Weekends at home begin on Thursday nights. I have many memories of spending the first few hours of the weekend riding the bus in a dirty uniform, waking only to realize it is my stop. Then, scrambling to get off the bus, hoping nothing has been left behind, like a backpack… or a gun.
However, Israeli weekends in the warmer months are much more than that. Friday mornings, sitting outside a cafe on Rothschild, watching the world stroll by, one cannot help but feel relaxed. And the afternoons just feel different. It is a rush of preparation, but in some way, is still relaxing. No place is more chaotic, yet perfectly symbolizes a day of rest than the shuk in Jerusalem only a few short hours before Shabbat.
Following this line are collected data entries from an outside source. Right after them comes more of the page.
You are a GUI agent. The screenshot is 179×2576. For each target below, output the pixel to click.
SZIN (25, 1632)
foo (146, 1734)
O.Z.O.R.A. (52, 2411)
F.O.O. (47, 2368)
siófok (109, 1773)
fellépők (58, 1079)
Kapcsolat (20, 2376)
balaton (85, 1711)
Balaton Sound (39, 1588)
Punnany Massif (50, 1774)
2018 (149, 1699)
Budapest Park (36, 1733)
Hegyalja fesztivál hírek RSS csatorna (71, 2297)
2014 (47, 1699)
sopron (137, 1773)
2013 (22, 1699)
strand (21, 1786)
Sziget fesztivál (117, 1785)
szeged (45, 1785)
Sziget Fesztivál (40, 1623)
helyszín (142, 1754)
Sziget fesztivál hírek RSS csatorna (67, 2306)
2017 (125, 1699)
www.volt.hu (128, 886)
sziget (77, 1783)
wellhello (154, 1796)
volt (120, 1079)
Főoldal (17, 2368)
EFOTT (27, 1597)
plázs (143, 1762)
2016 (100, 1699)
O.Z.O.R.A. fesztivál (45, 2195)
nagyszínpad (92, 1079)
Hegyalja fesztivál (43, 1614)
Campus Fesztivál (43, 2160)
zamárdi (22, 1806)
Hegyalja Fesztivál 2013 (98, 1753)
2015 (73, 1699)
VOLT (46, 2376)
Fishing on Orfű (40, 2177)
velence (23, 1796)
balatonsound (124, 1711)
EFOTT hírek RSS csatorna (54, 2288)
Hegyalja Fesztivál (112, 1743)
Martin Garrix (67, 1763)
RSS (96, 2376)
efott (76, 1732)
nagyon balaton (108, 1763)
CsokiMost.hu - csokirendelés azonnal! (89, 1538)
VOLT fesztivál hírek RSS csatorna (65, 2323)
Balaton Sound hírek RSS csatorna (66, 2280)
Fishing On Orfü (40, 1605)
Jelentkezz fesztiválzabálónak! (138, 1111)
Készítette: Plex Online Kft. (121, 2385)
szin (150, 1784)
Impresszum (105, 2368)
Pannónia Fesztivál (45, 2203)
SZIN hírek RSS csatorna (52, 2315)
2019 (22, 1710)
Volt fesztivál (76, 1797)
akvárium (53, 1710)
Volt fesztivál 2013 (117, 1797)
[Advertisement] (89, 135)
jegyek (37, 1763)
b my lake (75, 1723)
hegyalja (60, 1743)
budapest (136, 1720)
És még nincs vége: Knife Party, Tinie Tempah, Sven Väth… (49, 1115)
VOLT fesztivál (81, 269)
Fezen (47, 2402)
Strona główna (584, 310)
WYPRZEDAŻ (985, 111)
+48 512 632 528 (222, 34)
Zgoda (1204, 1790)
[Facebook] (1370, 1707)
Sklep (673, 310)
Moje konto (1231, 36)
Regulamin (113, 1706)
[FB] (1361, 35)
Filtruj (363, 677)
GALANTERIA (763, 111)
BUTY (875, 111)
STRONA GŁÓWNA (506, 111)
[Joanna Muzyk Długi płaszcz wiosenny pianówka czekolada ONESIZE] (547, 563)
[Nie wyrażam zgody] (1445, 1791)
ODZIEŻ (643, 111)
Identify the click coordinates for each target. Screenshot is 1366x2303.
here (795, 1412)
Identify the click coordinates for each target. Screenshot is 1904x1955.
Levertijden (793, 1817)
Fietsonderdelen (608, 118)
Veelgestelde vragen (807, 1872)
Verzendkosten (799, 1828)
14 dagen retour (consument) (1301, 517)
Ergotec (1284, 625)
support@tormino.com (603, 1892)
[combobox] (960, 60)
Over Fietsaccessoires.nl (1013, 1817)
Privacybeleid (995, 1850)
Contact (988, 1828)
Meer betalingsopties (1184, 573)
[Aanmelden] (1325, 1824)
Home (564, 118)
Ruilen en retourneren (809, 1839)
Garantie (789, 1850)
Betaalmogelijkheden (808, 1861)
Sunny days on the East Coast are uplifting, but seem rather meager compared to the piercing rays of the eastern Mediterranean sun. The sensation of those rays is an enlivening one, albeit one that does not last very long when my feet are shackled in army boots. Yet, here, even on the sunniest of days, a sharp breeze can send shivers down my spine, somehow feeling more cold than refreshing.
The final day of the week, even in Israel’s capital of secular life is still a day of true rest. Where else do people sit on balconies, a warm breeze working its way from the west, eating Jahnun and Cholent at the same table? Nevertheless, I am rather far from that for now, and I don’t quite understand the obsession with shopping, and practically devoting a day to this ritual, on a weekly basis.
My familiarity with Tel Aviv’s Saturday nights is limited, but it is very different in Jerusalem from its western version. Despite, or perhaps because of, the day’s importance, with nightfall Jerusalem is transformed. The streets fill with weekend revelers, drinking as if on vacation.
Sundays are a sore point for most Israelis who hail from the western world. A day’s worth of freedom – lost. The feeling, late on a Saturday night, that the weekend is not yet over, is like winning a small jackpot, week after week.
One day soon, spring will again mean sipping an americano while forgetting about troubles everywhere for a few short minutes, but still missing Sundays. Hopefully, though, it will not mean falling asleep on a bus with a rifle between my legs, hoping to wake up in time and not miss my stop.